Mayor Marion Barry accused The Washington Post yesterday of singling out the District government for an investigation of minority contracting practices in an effort to embarrass the administration and destroy its program to promote minority-owned businesses.
Barry, citing requests made by the newspaper under the D.C. Freedom of Information Act for contract-related documents, said the inquiry was politically motivated and that "a lot of people don't want $158 million worth of contracts in the last year going to the minority business community."
"Why aren't they The Post in Fairfax County asking the same questions?" Barry said. "Why aren't they in Montgomery County asking the same questions? Why aren't they in Prince George's asking the same questions . . . . I am saying, why us? Why single out the District of Columbia government to ask all these voluminous questions if it is not to try to embarrass and discredit?"
The mayor said that he was told by a Post employe that the newspaper was out to "get" his administration.
Leonard Downie Jr., managing editor of The Post, denied that the newspaper was attempting to attack the mayor or the minority contracting program. He said The Post was "not putting the District under siege" and noted that the Barry administration had agreed last week to a schedule for releasing copies of documents to the newspaper.
"I am surprised . . . because a week ago Deputy Mayor Thomas Downs negotiated an agreement with us which provides for the orderly fulfillment of the Freedom of Information requests," Downie said. " . . . I can't understand why something Deputy Mayor Downs agreed to last week was so displeasing to the mayor."
Barry, fielding questions at his monthly press conference, also told reporters that he was not aware of any city workers who had contracted acquired immune deficiency syndrome, but added that he did not think workers suffering the disease should be forced to leave their jobs.
"Those persons who have AIDS . . . ought to continue working until they get sick and cannot work," said Barry, noting that AIDS cannot be transmitted through casual contact.
Barry declined to say whether he intended to veto the interstate banking bill passed by the D.C. City Council last week and said he was waiting to see if local banks could match an offer by Citicorp of $100 million in mortgage and business loans to local residents and businesses. The New York-based money-center bank could stand to gain by Barry's veto if subsequent interstate banking legislation includes a "trigger" provision allowing Citicorp to do business in the District in two years.
Barry criticized The Post for seeking documents related to the contracting program administered by the D.C. Minority Business Opportunity Commission (MBOC). The program, which sets aside at least 35 percent of the city's contracts for minority firms, presently includes 490 companies certified by MBOC, Barry said.
"We have received about 26 Freedom of Information requests, mostly from The Washington Post, wanting to know every minority contractor for 1983, 1984 and 1985," Barry said. "They are not asking for that kind of information to write a good story about how well our program is going. They are asking for that information to embarrass this administration and try to destroy our minority contracting program. That's why they are doing it."
The mayor said the requests would cost his administration $40,000 in workers' time and copying costs.
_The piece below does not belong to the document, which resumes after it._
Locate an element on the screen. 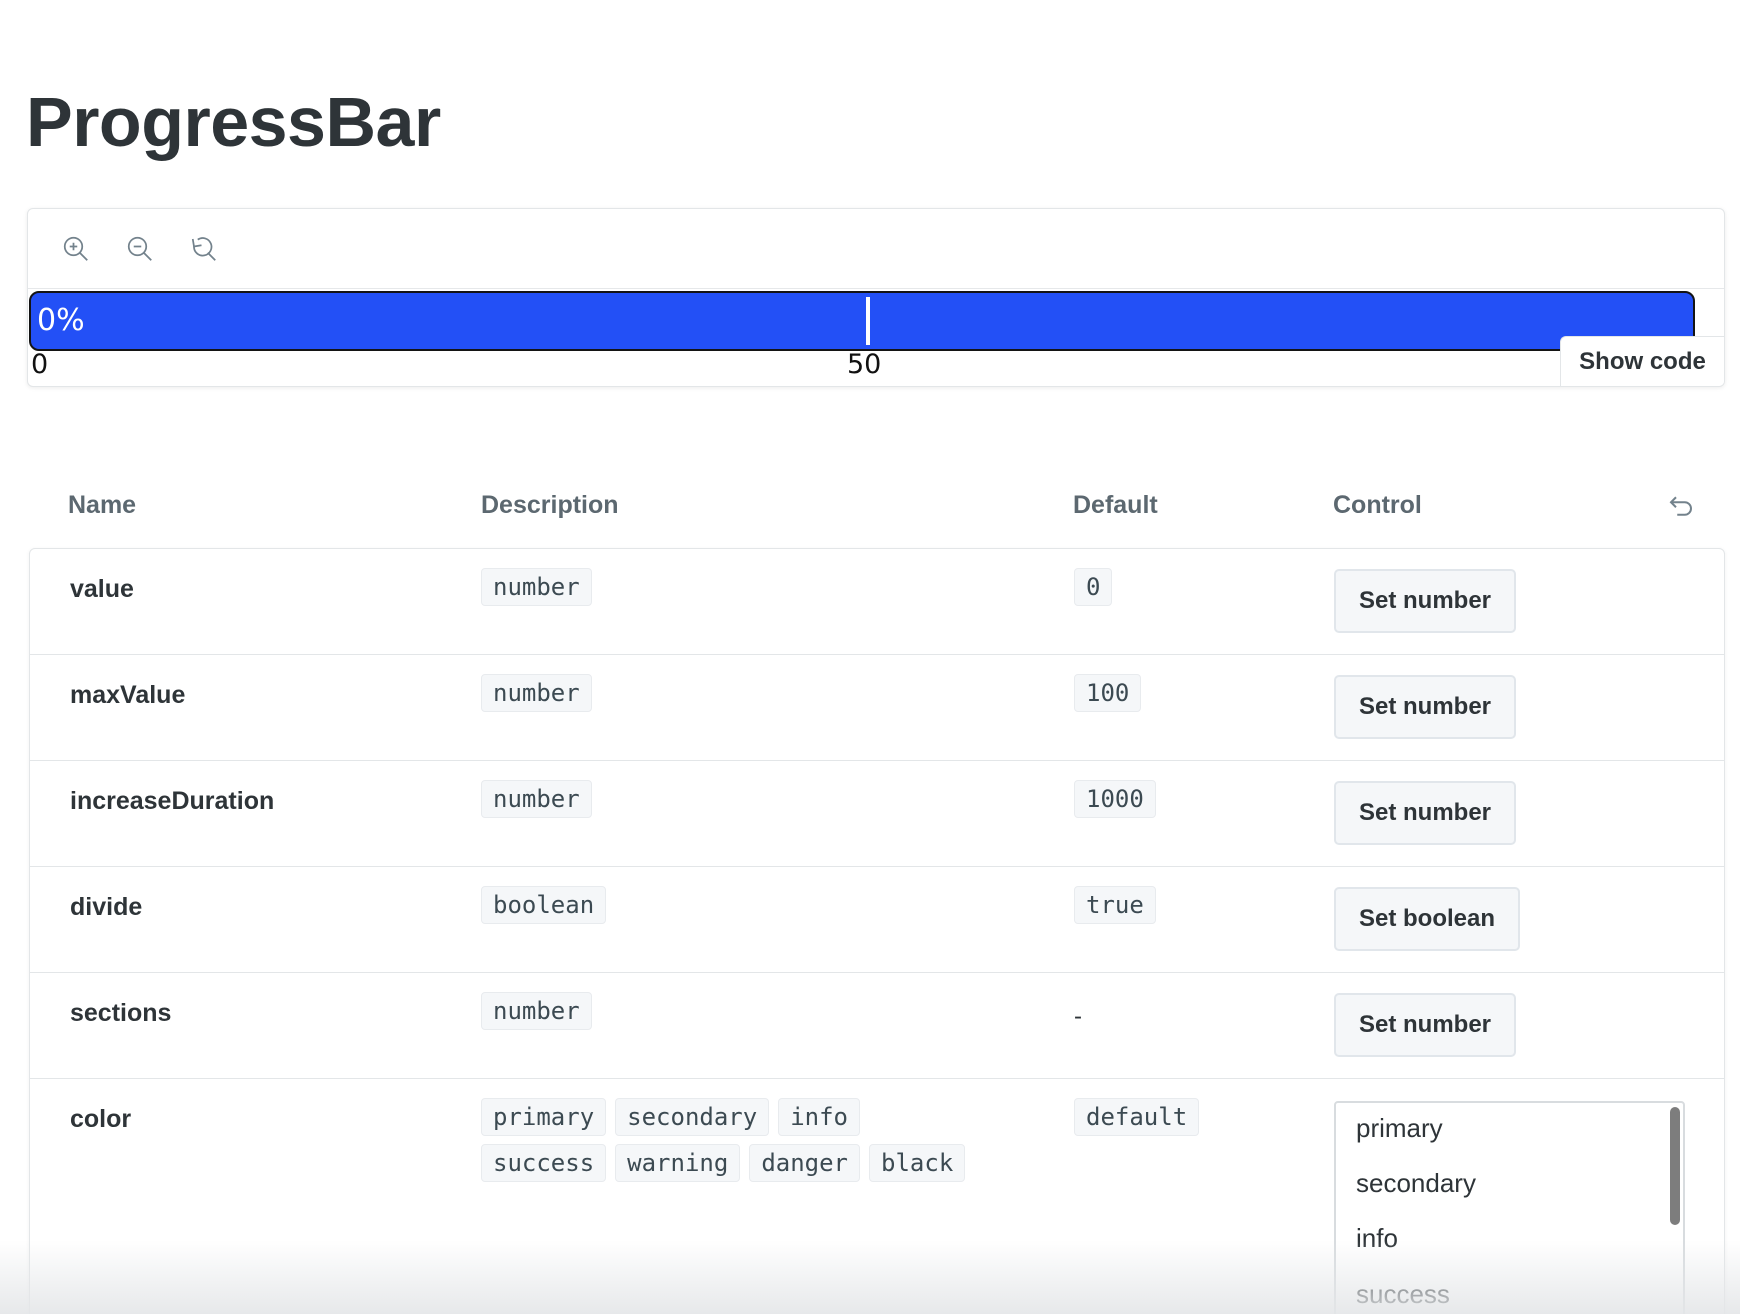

Downie said The Post "files lots of FOIA requests every year" with numerous local and federal government agencies. He denied the newspaper was singling out the District to the exclusion of other jurisdictions.
"It's our intent to hold all area governments accountable," he said.
The Post's inquiry into minority contracts, begun earlier this summer, follows newspaper reports and federal investigations over the last year and a half that have centered on problems with the city's procurement practices and the awarding of large contracts to minority firms.
In a series published in August 1984, The Post reported that the District routinely paid more than surrounding jursidictions for purchases of items under $10,000.
In addition, Jose Gutierrez, former director of the D.C. Department of Administrative Services, the city's chief purchasing agency, alleged last spring that some District contracts were given to political favorites of the Barry administration.
The House of Representatives voted this summer to require the District to submit all contracts to competitive bidding. The City Council subsequently scheduled action on a bill that would revamp the city's procurement practices.
Barry defended the minority contracting program as an effective tool to promote economic development within the minority community and to boost the District economy. He said he knew of no serious problems with the program but conceded minor mistakes may be uncovered in the documents requested by The Post.